Before submitting a new issue...

Make sure you already searched for relevant issues, and asked the chatbot living at the bottom right corner of the documentation page, which can answer lots of frequently asked questions.

extent analysis

Fix Plan

The error message indicates a KeyError exception, which suggests that the code is trying to access a key that does not exist in a dictionary.

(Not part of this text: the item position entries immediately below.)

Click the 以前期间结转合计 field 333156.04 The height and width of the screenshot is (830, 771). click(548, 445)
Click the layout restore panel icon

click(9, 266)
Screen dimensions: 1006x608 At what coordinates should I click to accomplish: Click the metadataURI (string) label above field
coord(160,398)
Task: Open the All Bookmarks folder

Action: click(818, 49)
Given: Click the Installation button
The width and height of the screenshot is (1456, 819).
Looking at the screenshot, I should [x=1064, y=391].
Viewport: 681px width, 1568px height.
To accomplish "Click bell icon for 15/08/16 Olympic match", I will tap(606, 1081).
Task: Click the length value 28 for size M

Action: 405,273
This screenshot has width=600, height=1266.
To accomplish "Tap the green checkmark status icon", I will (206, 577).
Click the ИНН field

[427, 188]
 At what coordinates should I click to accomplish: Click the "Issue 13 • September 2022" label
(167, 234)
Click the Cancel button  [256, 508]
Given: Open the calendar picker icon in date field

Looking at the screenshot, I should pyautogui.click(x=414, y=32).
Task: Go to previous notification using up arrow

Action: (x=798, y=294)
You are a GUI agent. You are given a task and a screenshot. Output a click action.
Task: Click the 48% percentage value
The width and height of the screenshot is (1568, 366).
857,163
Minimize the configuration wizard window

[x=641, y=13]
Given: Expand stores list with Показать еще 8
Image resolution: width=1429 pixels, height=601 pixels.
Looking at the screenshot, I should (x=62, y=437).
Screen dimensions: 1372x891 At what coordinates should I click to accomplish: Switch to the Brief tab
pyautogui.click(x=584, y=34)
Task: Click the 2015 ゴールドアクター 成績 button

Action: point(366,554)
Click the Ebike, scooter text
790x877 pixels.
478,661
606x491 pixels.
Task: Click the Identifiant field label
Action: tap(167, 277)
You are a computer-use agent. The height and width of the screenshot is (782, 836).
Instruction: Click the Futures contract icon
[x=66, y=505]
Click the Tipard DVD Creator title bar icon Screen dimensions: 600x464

To fix this issue, we need to ensure that the key 'language_model.model.layers.30.self_attn.attn' exists in the dictionary before trying to access it.

Here are the steps to fix the issue:

Check the model configuration and ensure that the layer 'language_model.model.layers.30.self_attn.attn' is correctly defined.
Verify that the model is correctly loaded and the layers are properly initialized.
Modify the code to handle the case where the key does not exist. This can be done by using the get() method of the dictionary, which returns None if the key does not exist.

Example code:

# Assuming layers is a dictionary
attn_backend = layers.get('language_model.model.layers.30.self_attn.attn')
if attn_backend is None:
    # Handle the case where the key does not exist
    print("Key 'language_model.model.layers.30.self_attn.attn' does not exist")
else:
    # Use the attn_backend
    pass

Alternatively, you can use a try-except block to catch the KeyError exception and handle it:

try:
    attn_backend = layers['language_model.model.layers.30.self_attn.attn']
except KeyError:
    # Handle the case where the key does not exist
    print("Key 'language_model.model.layers.30.self_attn.attn' does not exist")

Verification

To verify that the fix worked, run the code again and check if the KeyError exception is still raised. If the exception is not raised, it means that the fix was successful.

Extra Tips

Make sure to test the code thoroughly after applying the fix to ensure that it works as expected.
Consider adding error handling mechanisms to handle similar errors in the future.
If the issue persists, try to debug the code to identify the root cause of the problem.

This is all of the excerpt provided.